10 Real Reasons These Actors Were Cast In Major Movie Roles
1. Tom Hardy's Audition Turned Into A Five-Day Hangout With Director Gavin O'Connor - Warrior
Tom Hardy gives an outstanding performance as Marine-turned-fighter Tommy Conlon in Gavin O'Connor's 2011 sports drama Warrior, a movie released on the eve of Hardy's A-list explosion.
But back when O'Connor was preparing Warrior, Hardy didn't yet have the clout to avoid the audition process, and ultimately secured himself the role not through just the audition itself, but by turning the audition into a week-long hangout between himself and the filmmaker. O'Connor said:
"I didn't know Tom Hardy...I asked the studio if they'd fly him in, and he showed up at my door at midnight on a Sunday night, which was unexpected because he was supposed to be going to a hotel and coming up the next day. Because Tommy had said to me that he's terrible at auditioning, so he didn't want to just go into a casting room and just audition.
And what's funny, man, is that he ended up staying for five days. He lived in my house for five days, and I got to know him very well, and I got to know his whole story, his life, his upbringing, and I knew he was the guy. And then we put him on tape, and he still wasn't remotely close to what he does in the movie, in the audition, he just had a really hard time with the dialect, and the character, you know, he was really struggling with, it was early, you know?
But I don't know what the f**k it was, I just knew he was the guy.

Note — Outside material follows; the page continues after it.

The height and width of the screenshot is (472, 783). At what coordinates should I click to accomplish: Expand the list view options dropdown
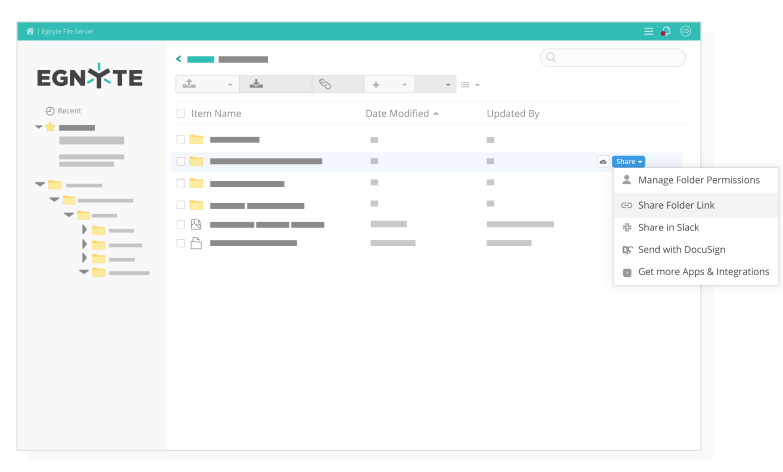470,85

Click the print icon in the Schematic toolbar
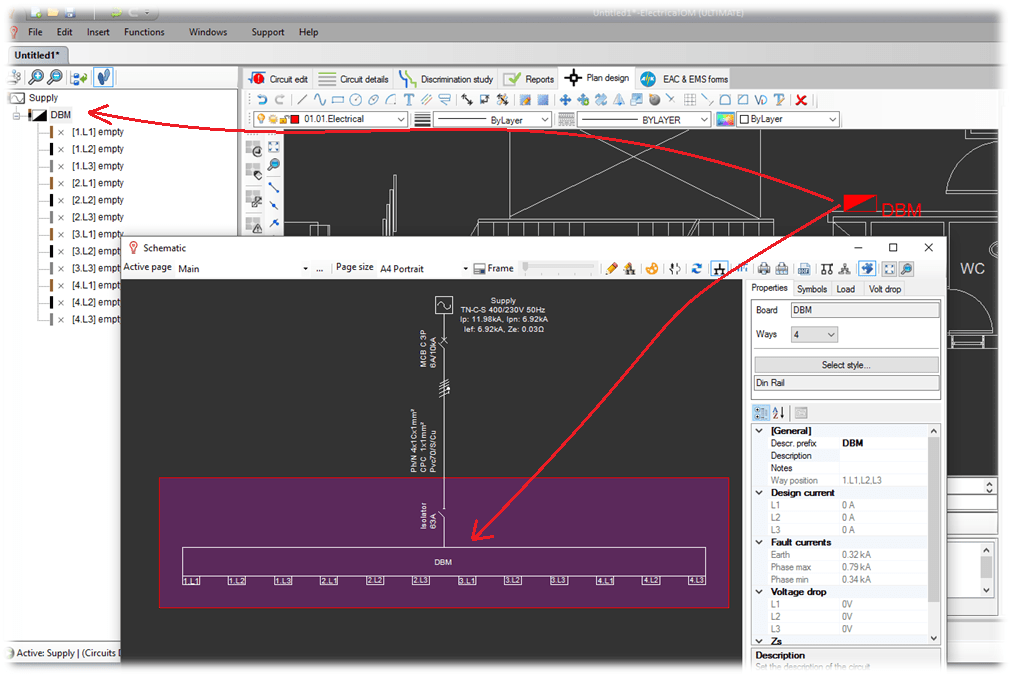(764, 268)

I just knew he was Tommy. Because you know, Tommy had this...you know, Tom Hardy as a person, has this quality where there could be this very hard exterior, but there's also a very fragile little boy in there...So I knew I needed an actor that can do and say certain things that the character had to do, yet you will always know as an audience, that it's coming from a place of abject pain."
While it's easy to imagine a lot of directors turning away an actor who arrives on their doorstep unexpectedly, in the case of O'Connor it was evidently the perfect strategy.